RW: You just brought up a potential conundrum: part of the challenge is young grads, travelers working in unfamiliar circumstances. In some ways, the argument centers on whether you want to increase the parameter to 135, or should the nurse have the authority without having to contact the doctor to do that. Is there a tension of professional boundaries—particularly whether the nurse has both the training and then the appropriate authority to change the parameters in ways that would ease alarm fatigue?

BD: Yes, that's an interesting question because I've often wondered if we shouldn't have a contextual type of alarm, in which the nurse starts her shift and there is a prompt asking, "Who are you?" And, "Please rate yourself how much you know about the monitor." If you're a novice, then 1, and up to 3 if you're an expert. And then have the monitor behave differently if you're a novice than if you're an expert. I've talked to monitor manufacturers about this idea of making it contextual. They do this in other areas of industry. That could be thought of in the future whether that would ever be something that we could consider doing.

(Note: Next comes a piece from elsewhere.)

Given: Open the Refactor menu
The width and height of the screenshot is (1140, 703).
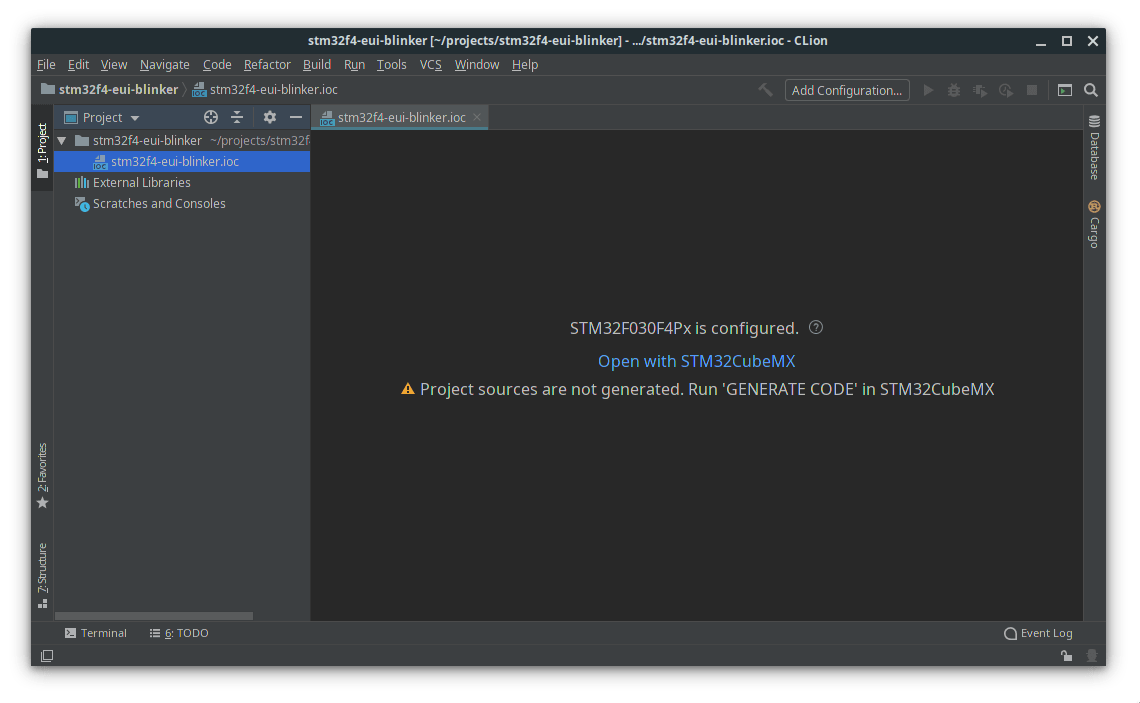Looking at the screenshot, I should (267, 64).
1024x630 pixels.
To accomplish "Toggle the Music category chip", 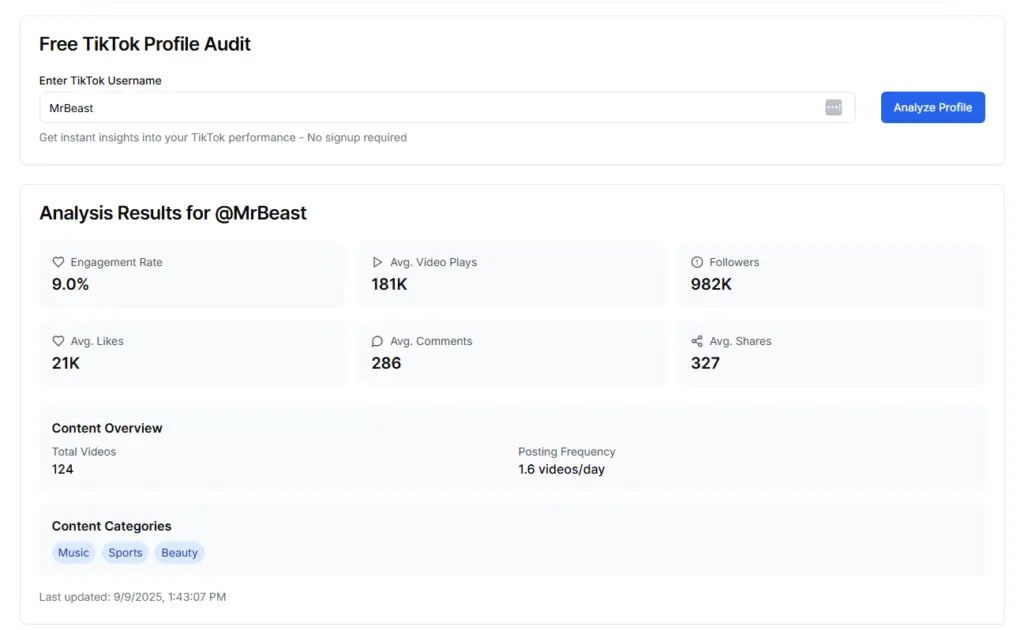I will 73,552.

RW: When I met with the IBM Watson people, their vision for the future encapsulates a lot of what you're talking about, but even goes beyond that contextually. I want to see whether you think this is realistic in any of our lifetimes. That the IT system knows who you are, knows that this is a patient in the cardiac ICU who has this disease and has been having these problems, and knows that in the last 1000 cases an alarm has fired in this type of patient—in this situation, at this time of day—it's always been a false alarm and therefore it should not fire in this patient. In other words, it's taking into account a huge amount of big data, the context of the patient, the context of the provider, time of day, geography, and then making a decision about the test characteristics of the alarm at that particular moment and either firing or not firing. Does that sound like science fiction, or can we get there in 5 to 7 years?

BD: Well there's a lot of work on prediction algorithms. One of my colleagues at UCSF, Xiao Hu, has been funded by NIH to look at what he calls a super alarm, which takes into account various parameters from the electronic health record and lab work and tries to create a predictive algorithm about whether you as a patient are stable or going in the right direction or in the wrong direction. So the nurses would know who's in trouble ahead of time, before the actual code blue happens. Other centers are looking into these predictive algorithms too. Now with everything being electronic, there's no reason why there couldn't be some of these helpful predictive algorithms. We're monitoring so much data that if we could figure out what to look at, it's reasonable to think that in 5 years we could have much more clinically meaningful alarms.

RW: How does the issue of alert and alarm fatigue play out outside of the ICU?

BD: Alarm fatigue is probably a much bigger problem on a general medical floor than in the ICU. It's easier for us to study it in the ICU, so we chose to do that. However, this study really needs to be replicated on general medical floors. Many of those patients are also on cardiac monitors, and there are fewer nurses per patient. The patients in the ICU are often sedated, and they're quieter because they're on mechanical ventilation or they have invasive lines and they lie more quietly in bed, so there's less motion artifact. But patients on the general floor walk in the halls; they go to the bathroom. They can trigger a lot more alarms. So the real elephant in the room is what happens in terms of alarm fatigue on the general medical floors. That needs to be the next thing to be talked about. Our study, while shocking, with more than two and a half million alarms in a month, is just the tip of the iceberg of the problem that we would see if we studied it in other environments.